The Greenlandian Stage (Early Holocene) was a period of substantial climate change in Europe, essentially a transition towards a warmer climate punctuated by recurrent cold anomalies. The Holocene onset is defined in Greenland ice-core proxies, which reveal warming over Greenland of >10°C and accompanying atmospheric circulation changes which occurred within a few decades. Marine records reveal a rapid sea-surface warming of 5°C–10°C, strongest in the high latitudes of the northern North Atlantic and weaker in the Mediterranean Sea. Terrestrial records from northern and central Europe indicate warming on the order of 4°C–6°C at the Holocene onset with the greatest amplitude of temperature change in the mid-latitudes (50–60°N) and along the Atlantic margins of Western Europe.
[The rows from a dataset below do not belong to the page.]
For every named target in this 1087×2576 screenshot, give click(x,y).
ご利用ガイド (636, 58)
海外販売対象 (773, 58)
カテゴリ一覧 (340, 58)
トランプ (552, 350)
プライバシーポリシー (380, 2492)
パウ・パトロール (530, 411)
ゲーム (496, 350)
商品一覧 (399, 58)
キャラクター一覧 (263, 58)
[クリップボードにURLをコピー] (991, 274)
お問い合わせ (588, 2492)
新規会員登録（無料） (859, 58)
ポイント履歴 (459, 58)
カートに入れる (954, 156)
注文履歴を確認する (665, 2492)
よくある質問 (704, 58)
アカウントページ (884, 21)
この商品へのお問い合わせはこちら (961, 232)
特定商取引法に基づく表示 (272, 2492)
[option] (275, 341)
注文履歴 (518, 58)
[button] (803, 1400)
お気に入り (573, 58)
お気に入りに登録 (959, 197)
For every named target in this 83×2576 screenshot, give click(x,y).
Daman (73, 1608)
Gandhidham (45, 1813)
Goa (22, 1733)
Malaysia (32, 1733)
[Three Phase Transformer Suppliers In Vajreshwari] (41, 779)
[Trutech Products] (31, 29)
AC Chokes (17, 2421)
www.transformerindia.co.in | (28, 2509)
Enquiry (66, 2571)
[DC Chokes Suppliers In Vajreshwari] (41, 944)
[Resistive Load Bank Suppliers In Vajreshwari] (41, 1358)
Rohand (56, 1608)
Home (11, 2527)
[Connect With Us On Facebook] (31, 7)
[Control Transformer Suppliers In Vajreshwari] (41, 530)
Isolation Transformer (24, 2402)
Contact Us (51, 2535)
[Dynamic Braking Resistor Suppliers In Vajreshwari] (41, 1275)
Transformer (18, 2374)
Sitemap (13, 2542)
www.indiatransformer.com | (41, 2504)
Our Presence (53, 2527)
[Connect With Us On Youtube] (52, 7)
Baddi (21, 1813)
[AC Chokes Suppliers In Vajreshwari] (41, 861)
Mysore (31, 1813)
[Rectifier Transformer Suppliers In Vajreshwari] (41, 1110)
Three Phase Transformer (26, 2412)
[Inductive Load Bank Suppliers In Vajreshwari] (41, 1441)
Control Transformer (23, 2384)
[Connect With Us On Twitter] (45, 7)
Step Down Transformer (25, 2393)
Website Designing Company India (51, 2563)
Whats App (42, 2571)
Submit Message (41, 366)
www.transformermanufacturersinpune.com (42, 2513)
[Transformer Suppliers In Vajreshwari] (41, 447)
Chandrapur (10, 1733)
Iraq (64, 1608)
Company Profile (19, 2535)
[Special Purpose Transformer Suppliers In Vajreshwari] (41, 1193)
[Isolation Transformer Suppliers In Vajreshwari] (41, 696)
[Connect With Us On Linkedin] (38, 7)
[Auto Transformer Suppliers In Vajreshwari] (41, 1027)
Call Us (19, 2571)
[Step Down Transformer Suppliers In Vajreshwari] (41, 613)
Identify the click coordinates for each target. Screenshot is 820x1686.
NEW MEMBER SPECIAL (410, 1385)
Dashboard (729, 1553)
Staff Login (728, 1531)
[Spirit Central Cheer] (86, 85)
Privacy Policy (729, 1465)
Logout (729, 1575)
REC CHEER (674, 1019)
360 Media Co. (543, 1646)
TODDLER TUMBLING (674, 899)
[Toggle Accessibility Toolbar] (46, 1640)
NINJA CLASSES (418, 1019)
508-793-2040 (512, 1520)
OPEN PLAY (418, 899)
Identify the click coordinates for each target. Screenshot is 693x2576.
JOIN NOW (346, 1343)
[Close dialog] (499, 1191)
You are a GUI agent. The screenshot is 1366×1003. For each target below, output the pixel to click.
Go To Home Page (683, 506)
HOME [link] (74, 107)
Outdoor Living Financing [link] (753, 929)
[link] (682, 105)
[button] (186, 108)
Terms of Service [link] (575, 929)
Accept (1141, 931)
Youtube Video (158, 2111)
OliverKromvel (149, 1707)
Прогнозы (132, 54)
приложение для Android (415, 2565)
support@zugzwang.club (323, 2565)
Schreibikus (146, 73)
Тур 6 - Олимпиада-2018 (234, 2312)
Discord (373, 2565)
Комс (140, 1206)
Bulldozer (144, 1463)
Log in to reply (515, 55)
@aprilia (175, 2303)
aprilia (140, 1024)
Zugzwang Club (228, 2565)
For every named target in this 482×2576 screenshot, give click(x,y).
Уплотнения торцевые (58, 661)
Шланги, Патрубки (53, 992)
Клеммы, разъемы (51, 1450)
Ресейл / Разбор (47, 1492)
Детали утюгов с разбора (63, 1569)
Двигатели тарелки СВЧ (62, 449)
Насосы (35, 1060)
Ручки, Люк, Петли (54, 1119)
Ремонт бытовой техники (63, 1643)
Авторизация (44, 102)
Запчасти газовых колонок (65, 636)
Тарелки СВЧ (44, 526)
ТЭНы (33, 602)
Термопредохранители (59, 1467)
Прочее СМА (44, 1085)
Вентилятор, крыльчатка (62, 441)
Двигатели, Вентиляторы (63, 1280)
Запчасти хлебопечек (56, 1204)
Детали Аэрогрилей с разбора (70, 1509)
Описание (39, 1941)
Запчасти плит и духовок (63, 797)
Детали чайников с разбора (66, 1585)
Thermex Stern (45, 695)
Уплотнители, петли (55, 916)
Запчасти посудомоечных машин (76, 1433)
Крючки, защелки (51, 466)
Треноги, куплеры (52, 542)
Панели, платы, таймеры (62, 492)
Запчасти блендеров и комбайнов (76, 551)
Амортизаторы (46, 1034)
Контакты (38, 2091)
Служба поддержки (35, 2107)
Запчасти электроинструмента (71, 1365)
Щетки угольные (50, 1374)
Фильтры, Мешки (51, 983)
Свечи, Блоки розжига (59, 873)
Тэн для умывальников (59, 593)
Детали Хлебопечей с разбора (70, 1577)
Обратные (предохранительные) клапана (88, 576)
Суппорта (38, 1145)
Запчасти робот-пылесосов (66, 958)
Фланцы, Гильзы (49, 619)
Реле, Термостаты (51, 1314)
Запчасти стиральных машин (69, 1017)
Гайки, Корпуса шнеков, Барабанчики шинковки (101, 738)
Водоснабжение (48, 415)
In southern Europe, warming at the Holocene onset was of lower magnitude (<4°C), and a subsequent shift towards a more humid climate was typically delayed by a millennium or longer. Across Europe, rapid warming was generally sustained during the first two millennia of the Holocene. Against this trajectory, several centennial-scale cooling anomalies occurred, which include the 11.4ka event (Preboreal Oscillation), the 10.3 and 9.3ka events and finally the 8.2ka event, which defines the end of the Greenlandian Stage. These events reveal a typical cooling signal over Greenland and the European continent (varying in magnitude from <1°C to as much as −4°C depending on the event and location). They also display spatial contrasts in hydrological impacts, typically with wetter conditions at central European latitudes and drier conditions in northern and southern Europe, reflecting the changes in the strength and position of the atmospheric westerlies. Forcing of these events is attributed to the disruption of North Atlantic deepwater formation by freshwater pulses to the North Atlantic from melting ice sheets, while the role of solar and volcanic forcing remains an open scientific question.